×

Jacek Jaworek wykazał się niebywałym okrucieństwem. Szczegóły porażają!

Jacek Jaworek wykazał się niebywałym okrucieństwem. Na jaw wychodzą szczegóły egzekucji w Borowcach. Policja podała do wiadomości publicznej, jak wyglądały ostatnie chwile życia brutalnie zamordowanej rodziny.

Poszukiwania się przeciągają

Od morderstwa w Borowcach minął już niemal miesiąc, a śledztwo policji nie posunęło się ani trochę naprzód. W nocy z 9 na 10 lipca 52-letni Jacek Jaworek zastrzelił swojego młodszego brata Janusza, jego żonę Justynę i ich syna Jakuba.

Jedynym ocalałym z tej potwornej tragedii jest 13-letni Gianii, który zdołał ukryć się w szafie, a potem uciec do mieszczącego się niedaleko domu kuzynów. Obecnie chłopak znajduje się pod opieką policji, ponieważ nie można wykluczyć, że jego wujek wciąż przebywający na wolności mógłby pragnąć dokończyć zbrodnię. Przemawia za tym chociażby to, jak przebiegała egzekucja rodziny w Borowcach.

Z informacji, do których dotarli dziennikarze Faktu wynika, że Jaworek nie miał ani trochę litości dla swoich ofiar. Działał wyjątkowo okrutnie, jakby to nie był jego pierwszy raz.

W kierunku swojego brata oddał aż siedem strzałów. Z kolei jego żona Justyna otrzymała dwie kule. Gdy na miejsce tragedii przybyli funkcjonariusze, obok ciała kobiety odkryli zwłoki 17-letniego Jakuba. Policjanci przypuszczają, że chłopak usiłować ochronić swoją matkę przed śmiercią, ale w starciu z mordercą nie miał najmniejszych szans.

Jacek Jaworek wykazał się niebywałym okrucieństwem

Jacek Jaworek w chwili obecnej uchodzi za najbardziej poszukiwanego przestępcę w kraju.
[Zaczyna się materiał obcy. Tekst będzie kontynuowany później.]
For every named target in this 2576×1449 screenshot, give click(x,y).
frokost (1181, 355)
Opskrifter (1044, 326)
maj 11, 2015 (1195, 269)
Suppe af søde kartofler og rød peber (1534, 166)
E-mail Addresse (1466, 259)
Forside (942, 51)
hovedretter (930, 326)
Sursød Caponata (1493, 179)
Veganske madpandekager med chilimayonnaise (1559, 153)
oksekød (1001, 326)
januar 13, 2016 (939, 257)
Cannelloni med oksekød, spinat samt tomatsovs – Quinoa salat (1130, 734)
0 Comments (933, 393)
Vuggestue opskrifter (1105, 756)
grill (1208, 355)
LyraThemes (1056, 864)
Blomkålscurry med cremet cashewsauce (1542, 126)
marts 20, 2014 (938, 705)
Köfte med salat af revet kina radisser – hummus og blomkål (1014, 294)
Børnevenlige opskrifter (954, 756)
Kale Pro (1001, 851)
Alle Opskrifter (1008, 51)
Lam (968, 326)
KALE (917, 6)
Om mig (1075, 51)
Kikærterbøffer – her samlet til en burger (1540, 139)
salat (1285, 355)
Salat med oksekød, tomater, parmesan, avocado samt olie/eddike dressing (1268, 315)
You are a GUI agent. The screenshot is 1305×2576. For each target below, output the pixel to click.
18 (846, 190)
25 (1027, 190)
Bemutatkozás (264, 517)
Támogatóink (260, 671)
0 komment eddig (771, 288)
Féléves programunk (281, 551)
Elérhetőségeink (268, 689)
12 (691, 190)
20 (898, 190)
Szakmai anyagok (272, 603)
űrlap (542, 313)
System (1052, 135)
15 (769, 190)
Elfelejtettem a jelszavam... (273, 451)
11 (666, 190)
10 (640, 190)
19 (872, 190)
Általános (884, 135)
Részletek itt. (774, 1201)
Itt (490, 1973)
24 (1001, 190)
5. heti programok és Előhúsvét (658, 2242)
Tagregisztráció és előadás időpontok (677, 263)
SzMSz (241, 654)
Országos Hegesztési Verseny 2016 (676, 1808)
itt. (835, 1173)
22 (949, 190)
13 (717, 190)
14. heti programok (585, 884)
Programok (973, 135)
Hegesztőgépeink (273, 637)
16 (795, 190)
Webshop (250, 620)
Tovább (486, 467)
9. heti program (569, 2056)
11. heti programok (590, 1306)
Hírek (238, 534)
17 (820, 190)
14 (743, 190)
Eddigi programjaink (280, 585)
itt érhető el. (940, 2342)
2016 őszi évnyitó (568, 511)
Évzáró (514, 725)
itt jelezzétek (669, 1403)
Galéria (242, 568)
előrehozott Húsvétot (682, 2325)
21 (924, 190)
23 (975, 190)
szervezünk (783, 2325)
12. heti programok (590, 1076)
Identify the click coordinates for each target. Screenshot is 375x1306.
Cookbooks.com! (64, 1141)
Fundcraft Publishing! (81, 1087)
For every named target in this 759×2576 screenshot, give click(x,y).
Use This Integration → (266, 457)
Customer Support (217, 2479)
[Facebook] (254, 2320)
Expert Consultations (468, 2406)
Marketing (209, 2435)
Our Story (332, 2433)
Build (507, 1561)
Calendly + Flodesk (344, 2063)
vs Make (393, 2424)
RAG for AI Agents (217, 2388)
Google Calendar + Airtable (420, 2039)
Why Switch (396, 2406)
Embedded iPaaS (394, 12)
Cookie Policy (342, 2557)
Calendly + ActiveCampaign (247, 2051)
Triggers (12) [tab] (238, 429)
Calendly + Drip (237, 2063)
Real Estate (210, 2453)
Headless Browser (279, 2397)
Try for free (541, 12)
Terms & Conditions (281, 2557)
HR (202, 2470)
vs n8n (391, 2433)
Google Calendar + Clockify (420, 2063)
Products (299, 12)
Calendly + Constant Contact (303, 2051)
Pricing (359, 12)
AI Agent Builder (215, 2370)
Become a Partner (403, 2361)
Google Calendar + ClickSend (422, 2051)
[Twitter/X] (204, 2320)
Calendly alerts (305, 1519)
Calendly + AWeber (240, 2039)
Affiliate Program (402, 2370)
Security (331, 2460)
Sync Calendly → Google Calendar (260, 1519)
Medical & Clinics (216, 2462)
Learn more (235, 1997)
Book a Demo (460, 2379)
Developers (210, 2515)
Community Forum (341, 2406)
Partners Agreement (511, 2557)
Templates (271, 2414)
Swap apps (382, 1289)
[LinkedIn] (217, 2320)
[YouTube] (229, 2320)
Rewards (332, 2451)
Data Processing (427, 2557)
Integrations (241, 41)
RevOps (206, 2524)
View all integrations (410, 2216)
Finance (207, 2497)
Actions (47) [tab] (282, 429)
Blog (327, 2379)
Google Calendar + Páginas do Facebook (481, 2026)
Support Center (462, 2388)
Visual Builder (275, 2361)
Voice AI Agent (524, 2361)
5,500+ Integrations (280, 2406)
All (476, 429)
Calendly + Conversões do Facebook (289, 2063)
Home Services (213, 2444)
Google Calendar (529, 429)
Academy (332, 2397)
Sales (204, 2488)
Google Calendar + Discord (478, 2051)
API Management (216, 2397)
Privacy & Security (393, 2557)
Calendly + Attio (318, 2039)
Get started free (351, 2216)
Wydano za nim list gończy oraz czerwoną notę Interpolu. Oprócz tego, komendant wojewódzki wyznaczył nagrodę w wysokości 20 000 złotych za wskazanie kluczowych informacji dotyczących miejsca pobytu Jacka Jaworka. Zabójcy poszukiwało 200 funkcjonariuszy.

W akcji wykorzystywano najnowsze osiągnięcia techniki śledczej: drony, helikoptery, psy saksońskie i specjalistyczny sprzęt. Mimo to mężczyzna pozostaje nieuchwytny. Życie wsi Borowce od momentu morderstwa uległo diametralnej zmianie. Wszyscy żyją w ciągłym strachu, obawiając się, że groźny przestępca w każdej chwili może wrócić do ich wioski.

Mieszkańcy wsi żyją w ciągłym strachu

Mieszkająca w okolicy, pani Jadwiga, najbliższa przyjaciółka zmarłych, w rozmowie z Faktem mówiła o lęku, który towarzyszy mieszkańcom wsi.

My tu nie wychodzimy poza obręb ogrodzenia… Jak go znam, to nie jest taki typ człowieka, żeby krzywdę sobie zrobił.

Kuzynka Jacka Jaworka również jest przekonana, że mężczyzna nie popełnił samobójstwa, lecz żyje w ukryciu.

On czyta gazety, internet. On wie o nas wszystko. Gdzieś się ukrywa… Kto wie, czy na Ukrainie go nie ma? Gdyby chciał popełnić samobójstwo, zrobiłby to przed domem. Zabił brata i jego rodzinę, czy jest jeszcze coś gorszego? A nie zrobił tego, gdy wybiegł z domu.

Atmosferę strachu dodatkowo podsycają doniesienia mówiące o tym, że Jacek Jaworek był widziany w rejonie województwa śląskiego. Wszystkie pogłoski, jak dotąd nie sprawdziły się.

Poszukiwany charakteryzuje się dość przeciętnym wyglądem, co sprawia, że może zostać błędnie zidentyfikowany. Aleksandra Fuchs, sołtys Borowców przyznaje, że ta zbrodnia bardzo zmieniła ludzi. Prawdopodobnie ich życie już nigdy nie będzie takie jak dawniej. 

Ludzie próbują odbudować swoją psychikę. Nie jest łatwo. Jak czymś się zajmę, myśli ulatują. Wystarczy chwila, wracają natrętne.